Paris 9 décembre Cette analyse fera l’objet d’un tiré à part d’ARRI (Association Relations et Réalités Internationales).

Un traité qui n’est en rien simplifié mais qui sort l’Europe de l’impasse.

La première observation qui vient à l’esprit à la lecture du nouveau traité est qu’il n’est en rien simplifié. A l’effort de clarification qu’avait tenté la Convention en réunissant tous les traités antérieurs dans un corpus unique est substitué un ensemble de plusieurs textes : un traité sur l’Union européenne relatif aux institutions, un traité sur le fonctionnement de l’Union européenne relatif aux politiques, auquel s’ajoute la Charte des droits fondamentaux proclamée à Nice. Il s’agit d’amendements qui ne peuvent se comprendre qu’en se référant aux textes antérieurs. Aussi bien la formule traité modificatif ou réformateur correspond-elle mieux à la réalité.

Politiquement le jugement doit être nuancé. L’accord décisif est intervenu en juin à Berlin.

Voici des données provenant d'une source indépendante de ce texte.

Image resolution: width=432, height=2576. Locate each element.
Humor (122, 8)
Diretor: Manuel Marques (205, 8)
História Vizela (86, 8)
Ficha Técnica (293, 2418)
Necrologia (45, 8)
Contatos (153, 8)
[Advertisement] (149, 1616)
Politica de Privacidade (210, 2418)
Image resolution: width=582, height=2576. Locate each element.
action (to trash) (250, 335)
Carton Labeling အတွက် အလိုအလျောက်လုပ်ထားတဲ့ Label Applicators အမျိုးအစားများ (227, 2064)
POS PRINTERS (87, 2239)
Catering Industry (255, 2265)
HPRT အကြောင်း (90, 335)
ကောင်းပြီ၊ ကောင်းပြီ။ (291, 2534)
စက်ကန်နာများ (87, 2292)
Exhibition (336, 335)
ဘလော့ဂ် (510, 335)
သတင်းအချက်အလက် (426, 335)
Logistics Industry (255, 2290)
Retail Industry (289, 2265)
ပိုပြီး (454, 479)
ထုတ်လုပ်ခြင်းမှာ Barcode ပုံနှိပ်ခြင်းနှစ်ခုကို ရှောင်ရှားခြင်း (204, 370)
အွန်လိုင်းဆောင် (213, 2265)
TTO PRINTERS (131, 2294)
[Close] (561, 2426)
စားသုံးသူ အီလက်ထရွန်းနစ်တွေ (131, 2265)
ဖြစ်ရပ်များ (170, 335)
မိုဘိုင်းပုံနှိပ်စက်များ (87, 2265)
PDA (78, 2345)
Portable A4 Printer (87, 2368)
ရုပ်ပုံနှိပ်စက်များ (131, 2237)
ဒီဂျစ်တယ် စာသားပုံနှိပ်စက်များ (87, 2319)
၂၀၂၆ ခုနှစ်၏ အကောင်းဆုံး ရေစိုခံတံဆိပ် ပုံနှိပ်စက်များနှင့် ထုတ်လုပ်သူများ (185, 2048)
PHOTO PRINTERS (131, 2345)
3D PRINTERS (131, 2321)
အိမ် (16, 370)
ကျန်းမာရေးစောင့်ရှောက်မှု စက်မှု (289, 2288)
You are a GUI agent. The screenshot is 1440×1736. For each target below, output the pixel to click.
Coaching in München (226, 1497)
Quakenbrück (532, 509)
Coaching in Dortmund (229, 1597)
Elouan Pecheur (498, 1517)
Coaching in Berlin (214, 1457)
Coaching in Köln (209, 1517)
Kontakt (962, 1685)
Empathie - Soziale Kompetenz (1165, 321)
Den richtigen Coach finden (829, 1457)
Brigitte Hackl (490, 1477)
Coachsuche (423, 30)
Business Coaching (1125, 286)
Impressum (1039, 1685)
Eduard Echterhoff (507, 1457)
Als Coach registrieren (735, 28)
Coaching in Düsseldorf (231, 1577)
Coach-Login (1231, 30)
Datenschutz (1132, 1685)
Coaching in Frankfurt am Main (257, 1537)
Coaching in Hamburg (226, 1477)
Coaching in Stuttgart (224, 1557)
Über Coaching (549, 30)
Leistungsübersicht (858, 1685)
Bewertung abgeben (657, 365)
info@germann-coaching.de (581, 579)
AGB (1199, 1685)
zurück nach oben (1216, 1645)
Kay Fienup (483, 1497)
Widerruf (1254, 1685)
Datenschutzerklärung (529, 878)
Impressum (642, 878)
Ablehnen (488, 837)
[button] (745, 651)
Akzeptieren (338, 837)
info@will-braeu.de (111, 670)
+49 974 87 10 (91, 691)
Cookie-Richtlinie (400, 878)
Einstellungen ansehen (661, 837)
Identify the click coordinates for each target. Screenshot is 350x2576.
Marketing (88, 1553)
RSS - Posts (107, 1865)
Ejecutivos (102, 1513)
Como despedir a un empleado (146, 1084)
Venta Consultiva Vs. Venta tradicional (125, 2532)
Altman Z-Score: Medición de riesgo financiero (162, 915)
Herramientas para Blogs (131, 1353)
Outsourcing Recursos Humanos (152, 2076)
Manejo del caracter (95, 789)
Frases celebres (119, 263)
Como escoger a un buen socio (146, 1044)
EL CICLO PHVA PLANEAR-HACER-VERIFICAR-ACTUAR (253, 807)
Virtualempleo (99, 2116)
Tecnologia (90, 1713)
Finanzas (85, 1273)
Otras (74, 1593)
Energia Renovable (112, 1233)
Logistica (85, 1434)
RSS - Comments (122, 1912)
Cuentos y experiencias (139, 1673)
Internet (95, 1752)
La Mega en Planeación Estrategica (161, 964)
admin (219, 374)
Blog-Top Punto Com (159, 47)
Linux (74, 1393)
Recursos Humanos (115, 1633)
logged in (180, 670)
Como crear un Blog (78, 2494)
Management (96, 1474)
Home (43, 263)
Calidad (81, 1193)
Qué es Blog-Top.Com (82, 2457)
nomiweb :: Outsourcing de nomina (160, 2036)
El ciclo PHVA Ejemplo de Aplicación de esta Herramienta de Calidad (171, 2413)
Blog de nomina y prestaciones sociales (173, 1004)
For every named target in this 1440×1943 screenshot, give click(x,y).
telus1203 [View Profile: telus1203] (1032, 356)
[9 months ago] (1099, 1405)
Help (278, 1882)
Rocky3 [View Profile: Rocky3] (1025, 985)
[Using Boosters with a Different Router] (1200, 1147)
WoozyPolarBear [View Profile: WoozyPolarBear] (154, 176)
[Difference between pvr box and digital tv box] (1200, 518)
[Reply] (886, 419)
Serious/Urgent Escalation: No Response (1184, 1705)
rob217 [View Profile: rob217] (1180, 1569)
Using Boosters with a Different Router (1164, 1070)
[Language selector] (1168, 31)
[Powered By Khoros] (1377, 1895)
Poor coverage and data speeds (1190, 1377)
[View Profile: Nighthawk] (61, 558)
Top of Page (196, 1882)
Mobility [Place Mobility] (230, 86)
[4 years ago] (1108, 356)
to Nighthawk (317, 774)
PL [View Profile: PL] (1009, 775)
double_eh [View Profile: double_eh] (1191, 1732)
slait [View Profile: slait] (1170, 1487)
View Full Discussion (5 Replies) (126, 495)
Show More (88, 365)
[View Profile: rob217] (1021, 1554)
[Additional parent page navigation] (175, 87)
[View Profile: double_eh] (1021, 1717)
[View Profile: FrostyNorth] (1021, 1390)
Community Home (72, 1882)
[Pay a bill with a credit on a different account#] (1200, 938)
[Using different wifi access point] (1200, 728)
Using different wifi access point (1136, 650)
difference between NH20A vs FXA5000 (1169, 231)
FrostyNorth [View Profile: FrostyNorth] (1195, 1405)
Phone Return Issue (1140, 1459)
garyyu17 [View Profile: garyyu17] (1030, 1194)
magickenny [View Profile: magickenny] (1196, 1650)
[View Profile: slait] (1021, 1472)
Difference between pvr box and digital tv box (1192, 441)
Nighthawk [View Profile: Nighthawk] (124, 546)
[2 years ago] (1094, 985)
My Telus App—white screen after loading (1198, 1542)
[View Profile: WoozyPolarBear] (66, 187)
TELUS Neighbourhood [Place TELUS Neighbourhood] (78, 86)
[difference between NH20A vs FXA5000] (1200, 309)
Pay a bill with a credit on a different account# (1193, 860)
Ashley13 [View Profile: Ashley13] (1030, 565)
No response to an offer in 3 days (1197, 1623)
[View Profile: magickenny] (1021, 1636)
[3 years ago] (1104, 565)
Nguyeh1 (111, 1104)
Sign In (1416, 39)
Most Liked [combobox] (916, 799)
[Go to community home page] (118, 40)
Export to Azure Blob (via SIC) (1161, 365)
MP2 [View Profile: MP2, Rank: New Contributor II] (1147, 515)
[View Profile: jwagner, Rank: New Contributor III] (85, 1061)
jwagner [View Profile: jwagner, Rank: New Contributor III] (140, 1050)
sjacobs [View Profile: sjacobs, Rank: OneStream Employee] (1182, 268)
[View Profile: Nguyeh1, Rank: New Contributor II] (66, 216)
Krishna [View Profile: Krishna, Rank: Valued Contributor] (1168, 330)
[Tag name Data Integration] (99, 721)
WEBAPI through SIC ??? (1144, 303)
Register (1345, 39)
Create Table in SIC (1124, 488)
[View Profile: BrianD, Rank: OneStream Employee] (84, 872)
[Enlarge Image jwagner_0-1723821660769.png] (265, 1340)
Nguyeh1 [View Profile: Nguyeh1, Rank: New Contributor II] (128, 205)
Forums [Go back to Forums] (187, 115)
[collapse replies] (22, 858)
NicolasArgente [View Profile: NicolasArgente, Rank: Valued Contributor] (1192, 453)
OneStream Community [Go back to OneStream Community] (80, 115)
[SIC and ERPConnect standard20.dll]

Angela Merkel très habile et engagée, s’était alors bien accordée avec un Nicolas Sarkozy également très engagé et décidé à contribuer à la sortie de la crise ouverte par le rejet du 29 mai 05. La présidence portugaise a fait un excellent travail de mise en forme et obtenu, en octobre, un accord complet au prix d’un ultime marchandage avec les Polonais. Ce nouveau traité sera signé le 13 décembre à Lisbonne dont il portera le nom, ce qui devrait mettre fin à l’usage trompeur de l’adjectif simplifié, marque un incontestable recul par rapport au traité constitutionnel. Il n’en constitue pas moins un événement heureux qui évite une crise qui eût été, en cas de nouvel échec, d’une extrême gravité, met fin à un débat institutionnel lassant et permet de passer à autre chose.


L’essentiel des réformes est sauvegardé mais l’union politique n’est pas pour demain.

L’essentiel des réformes institutionnelles contenues dans le traité constitutionnel ont été reprises dans le nouveau traité, mais au prix de dispositions de nature à enlever à l’Union tout ce qui pourrait lui donner les allures d’un Etat. Ce faisant, on a gravement compromis les chances de l’Union de s’affirmer comme une entité politique ayant une identité distincte de celle de ses Etats membres. Ainsi le vote négatif des Français a conduit à un résultat que peu d’entre eux souhaitaient : une Union où l’économie l’emporte sur le volontarisme politique et la coopération interétatique sur la démocratie transnationale. Les reculs portent sur l’abandon du terme « constitution », la renonciation à faire mention des symboles de l’Union (drapeau, hymne, devise) qui n’en subsistent pas moins, l’abandon de l’affirmation suivant laquelle l’euro est la monnaie de l’Union, une disposition nouvelle protégeant les compétences des Etats en politique étrangère, une autre permettant au Conseil de demander l’abrogation d’une loi de l’Union. Au demeurant, ces lois continueront à être désignées sous les appellations peu compréhensibles de directive et de règlement au lieu de loi et loi-cadre qui figuraient dans le traité constitutionnel. La Charte des droits fondamentaux qui constituait le chapitre II du traité constitutionnel ne figure pas dans le nouveau traité mais celui-ci s’y réfère et lui reconnaît pleine valeur juridique. Le Royaume-Uni et la Pologne ont cependant obtenu de n’être pas liées par les obligations résultant de la Charte. M Tusk, récent vainqueur des élections polonaises a fait savoir que la Pologne renoncerait à cette dérogation, indication depuis lors démentie, sans doute sous l’influence du président Kaszinski.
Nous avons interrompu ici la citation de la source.